The OSPool enables AI (Artificial Intelligence) workloads by providing access to GPUs and custom software stacks via containers. An example of this support is the machine learning platform TensorFlow.

TensorFlow¶

https://www.tensorflow.org/ desribes TensorFlow as:

TensorFlow is an open source software library for numerical computation using data flow graphs. Nodes in the graph represent mathematical operations, while the graph edges represent the multidimensional data arrays (tensors) communicated between them. The flexible architecture allows you to deploy computation to one or more CPUs or GPUs in a desktop, server, or mobile device with a single API. TensorFlow was originally developed by researchers and engineers working on the Google Brain Team within Google's Machine Intelligence research organization for the purposes of conducting machine learning and deep neural networks research, but the system is general enough to be applicable in a wide variety of other domains as well.

TensorFlow can be a complicated software to install as it requires many dependencies and specific environmental configurations. Software ontainers solve this problem by defining a full operating system image, containing not only the complex software package, but dependencies and environment configuration as well. Working with GPUs and containers are detailed in the general documentation:

TensorFlow Python Code¶

An example TensorFlow executable that builds a machine learning model and evaluates it is:

#!/usr/bin/env python3

# example adopted from https://www.tensorflow.org/tutorials/quickstart/beginner

import tensorflow as tf
print("TensorFlow version:", tf.__version__)
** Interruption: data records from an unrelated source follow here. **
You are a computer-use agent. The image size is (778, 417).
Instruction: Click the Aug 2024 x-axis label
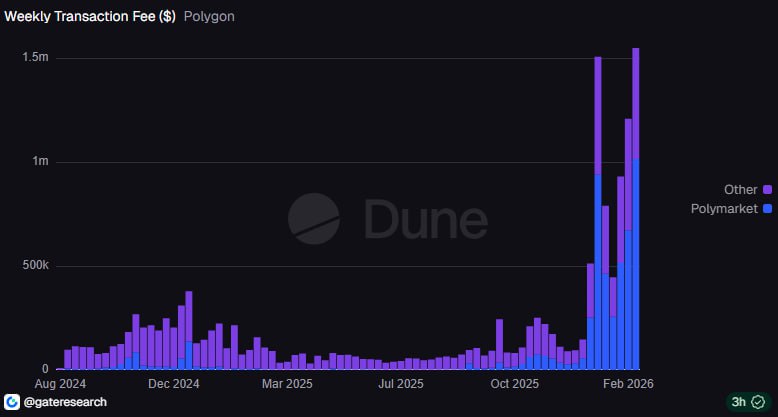coord(59,383)
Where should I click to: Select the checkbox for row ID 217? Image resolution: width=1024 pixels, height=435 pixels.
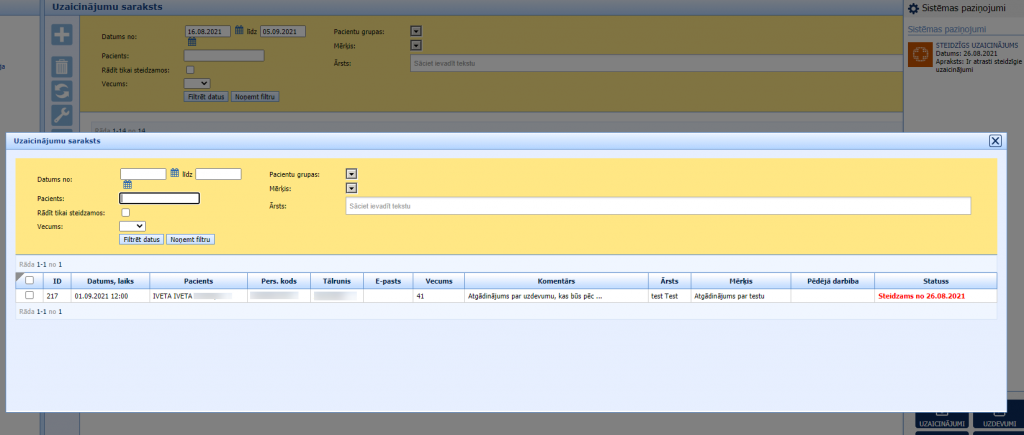pos(29,296)
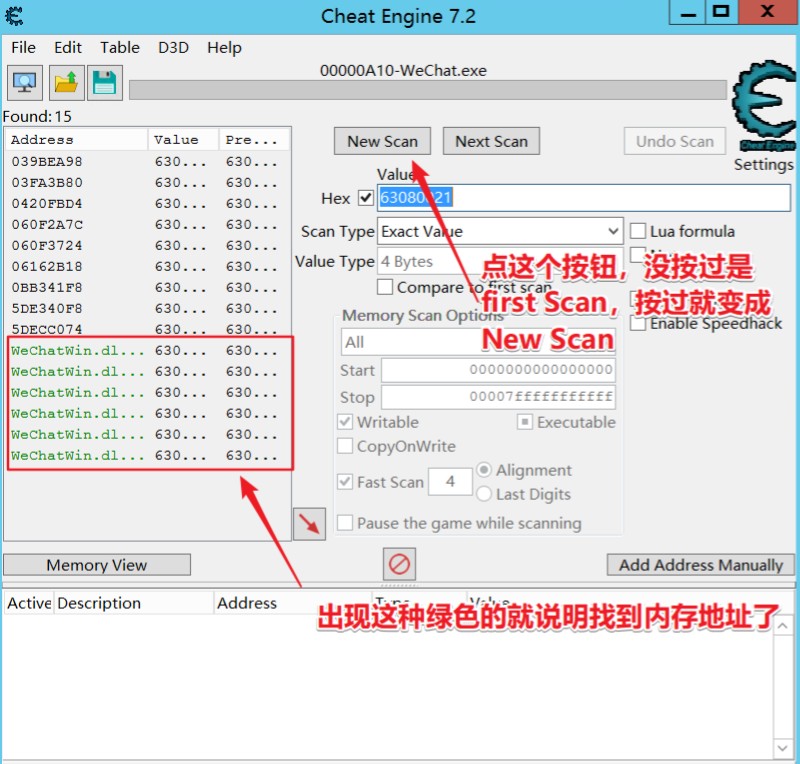Open Memory View
The height and width of the screenshot is (764, 800).
click(x=97, y=565)
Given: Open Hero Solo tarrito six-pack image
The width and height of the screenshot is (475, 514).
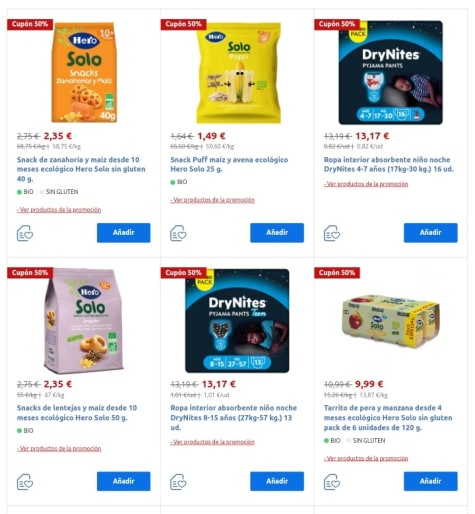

# this will show that the GPU was found
tf.debugging.set_log_device_placement(True)

# load a dataset
mnist = tf.keras.datasets.mnist

(x_train, y_train), (x_test, y_test) = mnist.load_data()
x_train, x_test = x_train / 255.0, x_test / 255.0

# build a machine learning model
model = tf.keras.models.Sequential([
  tf.keras.layers.Flatten(input_shape=(28, 28)),
  tf.keras.layers.Dense(128, activation='relu'),
  tf.keras.layers.Dropout(0.2),
  tf.keras.layers.Dense(10)
])

predictions = model(x_train[:1]).numpy()

# convert to probabilities
tf.nn.softmax(predictions).numpy()

# loss function
loss_fn = tf.keras.losses.SparseCategoricalCrossentropy(from_logits=True)
loss_fn(y_train[:1], predictions).numpy()

# compile model
model.compile(optimizer='adam',
              loss=loss_fn,
              metrics=['accuracy'])

# train
model.fit(x_train, y_train, epochs=5)

# evaluate
model.evaluate(x_test,  y_test, verbose=2)

HTCondor Submit File¶

To run this TensorFlow script, create an HTCondor submit file to tell HTCondor how you would like it run on your behalf. An example HTCondor submit file for this job is below. Because TensorFlow is optimized to run with GPUs, make sure to tell HTCondor to assign your job to a GPU machine:

universe = container
container_image = /cvmfs/singularity.opensciencegrid.org/htc/tensorflow:2.15

log = job_$(Cluster)_$(Process).log
error = job_$(Cluster)_$(Process).err
output = job_$(Cluster)_$(Process).out

executable = run-tf.py
#arguments =

+JobDurationCategory = "Medium"

# specify both general requirements and gpu requirements if needed
# requirements = True
require_gpus = (Capability > 7.5)

request_gpus = 1
request_cpus = 1
request_memory = 4GB
request_disk = 4GB

queue 1

Run TensorFlow¶

Since we have prepared our executable, submit file, and are using an OSG-provided TensorFlow container, we are ready to submit this job to run on one of the OSPool GPU machines.

To submit this job to run, type condor_submit TensorFlow.submit. The status of your job can be checked at any time by running condor_q.